AUDIO_FILE = "recording.opus"
CHUNK_SIZE = 8192

async def transcribe_streaming():
    url = (
        f"wss://modulate-developer-apis.com/api/velma-2-stt-streaming"
        f"?api_key={API_KEY}"
        f"&speaker_diarization=true"
        f"&emotion_signal=true"
        f"&accent_signal=true"
    )

    utterances = []

    async with aiohttp.ClientSession() as session:
        async with session.ws_connect(url) as ws:

            async def send_audio():
                with open(AUDIO_FILE, "rb") as f:
                    while chunk := f.read(CHUNK_SIZE):
                        await ws.send_bytes(chunk)
                        await asyncio.sleep(CHUNK_SIZE / 4000)
                await ws.send_str("")

            send_task = asyncio.create_task(send_audio())

            try:
                async for msg in ws:
                    if msg.type == aiohttp.WSMsgType.TEXT:
                        data = json.loads(msg.data)
                        if data["type"] == "utterance":
                            u = data["utterance"]
                            utterances.append(u)
                            print(f"[Speaker {u['speaker']}] {u['text']}")
                        elif data["type"] == "done":
                            print(f"Done.

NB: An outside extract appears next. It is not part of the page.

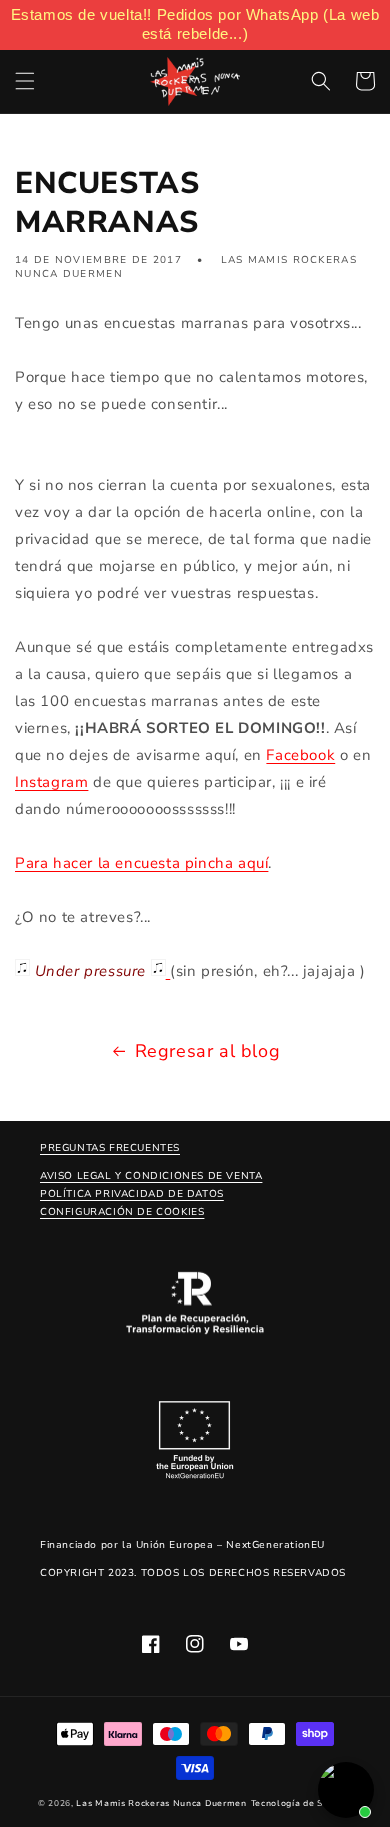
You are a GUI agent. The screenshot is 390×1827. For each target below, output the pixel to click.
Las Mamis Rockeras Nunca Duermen (161, 1803)
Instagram (51, 782)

Duration: {data['duration_ms']}ms")
                            break
                        elif data["type"] == "error":
                            print(f"Error: {data['error']}")
                            break
                    elif msg.type in (
                        aiohttp.WSMsgType.ERROR,
                        aiohttp.WSMsgType.CLOSE,
                        aiohttp.WSMsgType.CLOSED,
                    ):
                        break
            finally:
                if not send_task.done():
                    send_task.cancel()

    full_text = " ".join(u["text"] for u in utterances)
    print(f"\nFull transcript:\n{full_text}")

asyncio.run(transcribe_streaming())
WebSocket APIs cannot be tested with cURL. For command-line testing, use websocat.